Objective To construct a curcumin (CUR) nanoemulsion drug delivery system and study its protective effect and mechanism of myocardial ischemia-reperfusion in rats.
Methods Curcumin nanoemulsions (CUR-NMs) were prepared and characterized by transmission electron microscopy; the rat myocardial ischemia reperfusion model was established by ligation of the left anterior descending coronary artery, and the rats were randomly divided into sham operation group and model Group, CUR treatment group and CUR-NMs treatment group, CUR treatment group and CUR-NMs treatment group were intraperitoneally injected with CUR (20 mg/kg) and CUR-NMs (20 mg/kg) 4 hours before ischemia. The model group was pretreated with an equal volume of solvent; the hemodynamic changes of rats in each group were detected; TUNEL staining was used to detect the apoptosis of rat myocardial cells; the kit was used to detect the levels of CK, LDH, MDA and SOD; the western blot test was used to detect myocardial calpain1. Changes in the protein expression of calpastatin, Bcl-2, and cleaved-caspase 3.
Result The prepared CUR-NMs are uniform in size, round in shape, and have a particle size of (121±23) nm. The LVDP, +dp / dtmax and -dp / dtmax indexes of rats in the model group were significantly decreased (P<0.01) after 30 minutes of ischemia and then loosened and perfused for 2 hours.
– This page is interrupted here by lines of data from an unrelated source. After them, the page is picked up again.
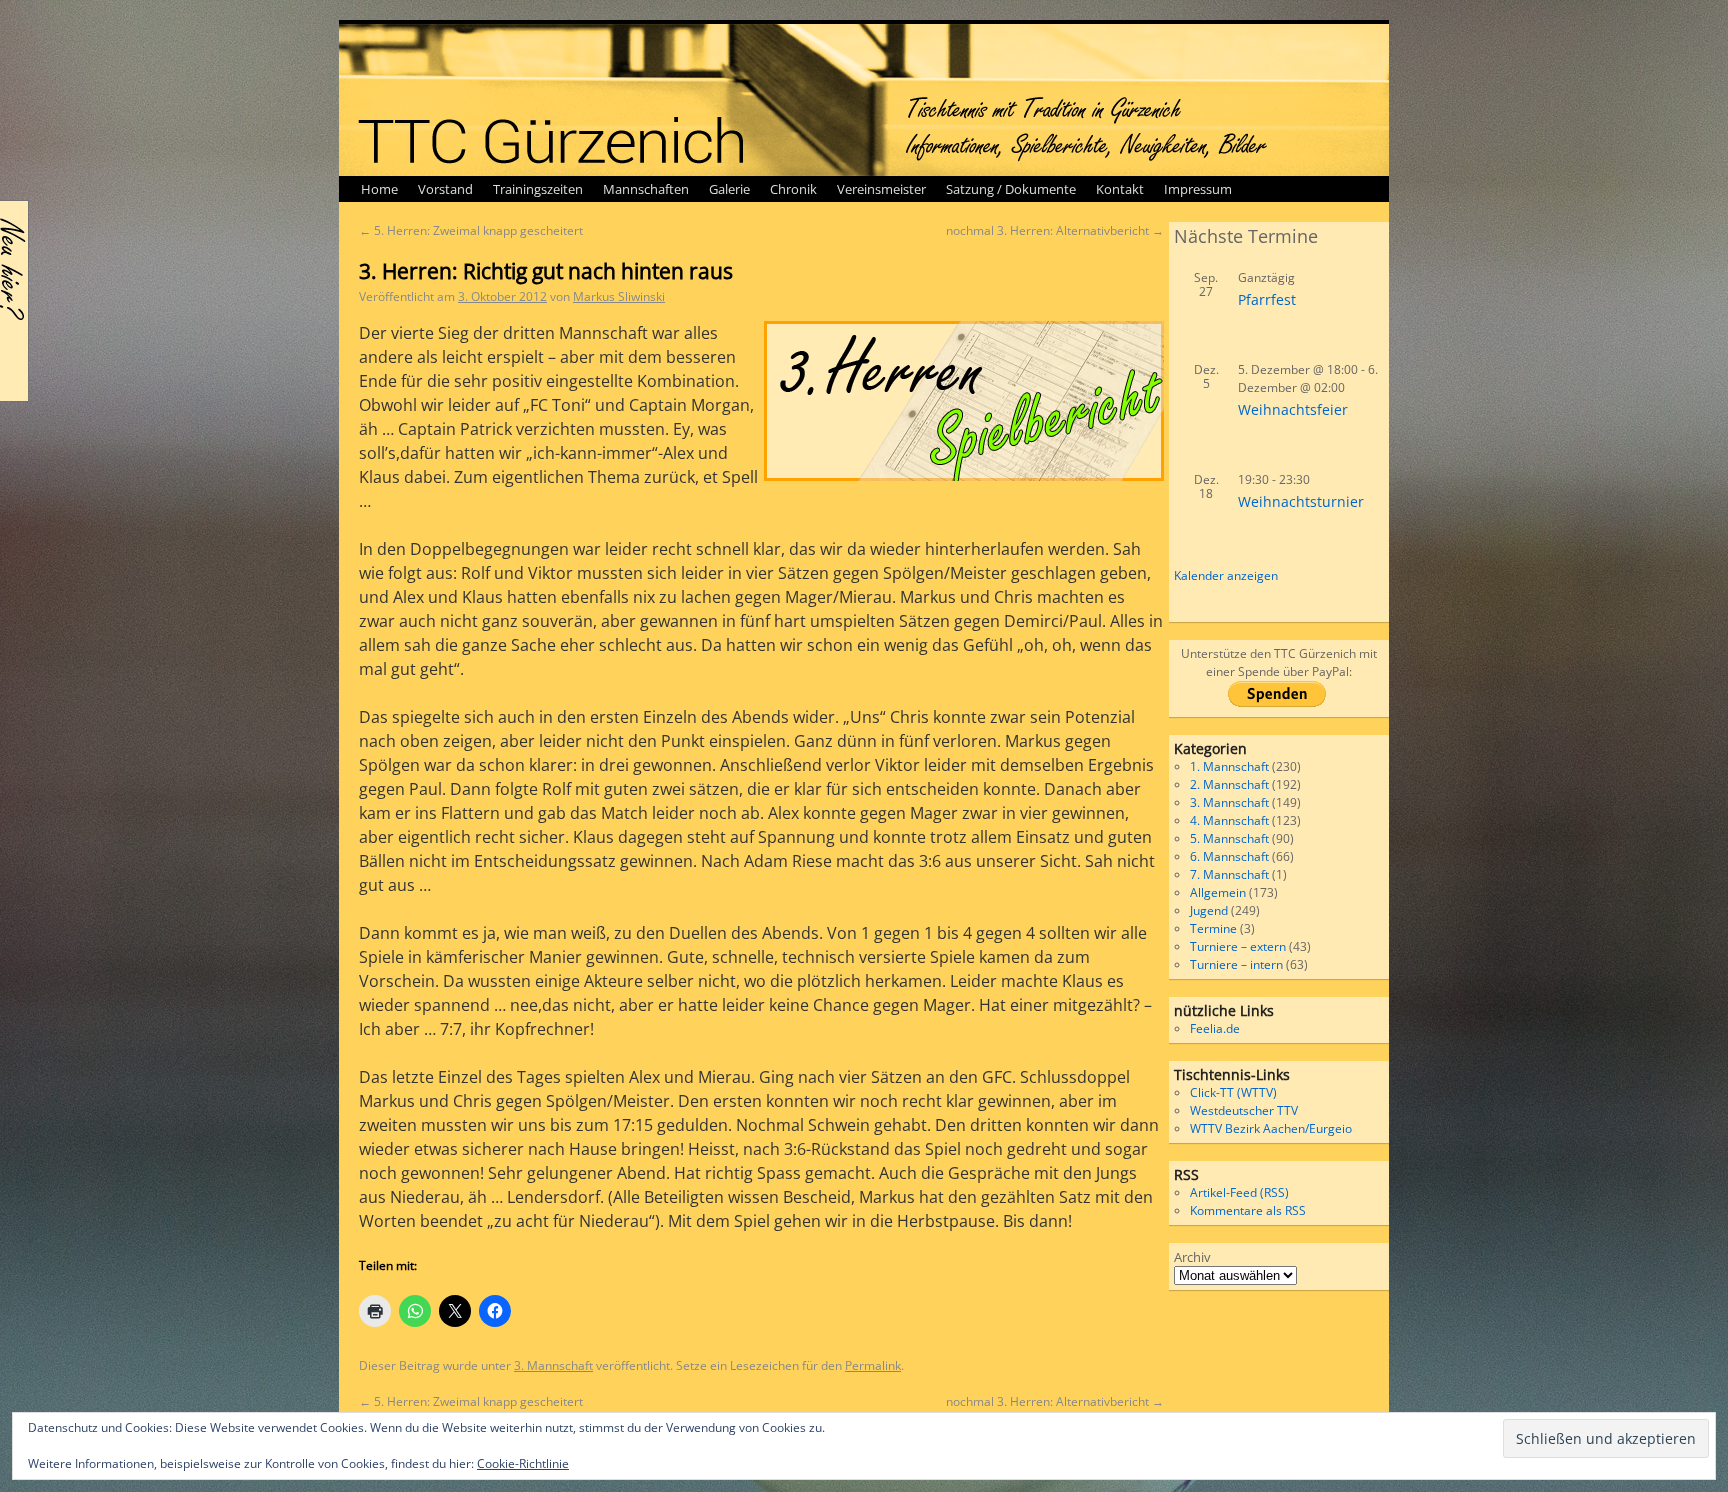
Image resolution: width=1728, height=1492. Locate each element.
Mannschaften (646, 189)
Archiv (1192, 1257)
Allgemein (1218, 892)
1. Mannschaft (1229, 766)
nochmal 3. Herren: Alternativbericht (1055, 230)
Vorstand (445, 189)
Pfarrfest (1267, 299)
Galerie (729, 189)
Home (379, 189)
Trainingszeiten (538, 189)
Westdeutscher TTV (1244, 1110)
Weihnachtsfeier (1293, 409)
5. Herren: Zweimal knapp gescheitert (471, 230)
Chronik (793, 189)
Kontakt (1120, 189)
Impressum (1198, 189)
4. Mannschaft (1229, 820)
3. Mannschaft (553, 1365)
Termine (1213, 928)
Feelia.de (1215, 1028)
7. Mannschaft (1229, 874)
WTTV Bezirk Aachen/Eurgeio (1271, 1128)
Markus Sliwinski (619, 296)
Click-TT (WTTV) (1233, 1092)
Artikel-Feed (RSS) (1239, 1192)
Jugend (1209, 910)
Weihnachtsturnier (1301, 501)
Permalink (873, 1365)
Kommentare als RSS (1248, 1210)
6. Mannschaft (1229, 856)
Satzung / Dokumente (1011, 189)
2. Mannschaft (1229, 784)
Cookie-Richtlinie (523, 1463)
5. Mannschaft (1229, 838)
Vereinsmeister (881, 189)
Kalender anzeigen (1226, 575)
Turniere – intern (1236, 964)
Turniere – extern (1238, 946)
The serum LDH, CK, and MDA were significantly increased, and SOD was significantly increased. Decrease (P<0.01); Compared with the model group, the LVDP, +dp/dtmax and -dp/dtmax of rats in the CUR treatment group and CUR-NMs treatment group all increased to varying degrees (P<0.05 or P<0.01), LDH, CK, MDA decreased significantly, SOD significantly increased (P<0.05 or P<0.01); compared with CUR treatment group, CUR-NMs treatment group LVDP, +dp/ dtmax and-dp / dtmax increased significantly (P<0.01), LDH, CK, MDA decreased, and SOD increased (P<0.05 or P<0.01). Compared with the sham operation group, the apoptosis of cardiomyocytes in the model group was significantly increased (P<0.01), the expression of calpain1 and cleaved-caspase 3 protein was significantly up-regulated, and the expression of Bcl-2 and calpastatin protein was significantly down-regulated (P<0.01) Compared with the model group, cardiomyocyte apoptosis was significantly reduced in the CUR treatment group and CUR-NMs treatment group (P<0.01), the expression of calpain1 and cleaved-caspase 3 protein was significantly down-regulated, and the protein expression of Bcl-2 and calpastatin was significantly up-regulated (P<0.05 or P<0.01); Compared with CUR treatment group, CUR-NMs treatment group cardiomyocyte apoptosis was significantly reduced (P<0.01) calpain1 and cleaved-caspase 3 protein expression was down-regulated, Bcl -2 and calpastatin protein expression was up-regulated (P<0.05 or P<0.01).
Conclusion CUR-NMs can improve myocardial ischemia-reperfusion injury in rats, and the effect is better than CUR; this effect may be related to the enhancement of cell uptake and inhibition of calpain1 protein expression and activity.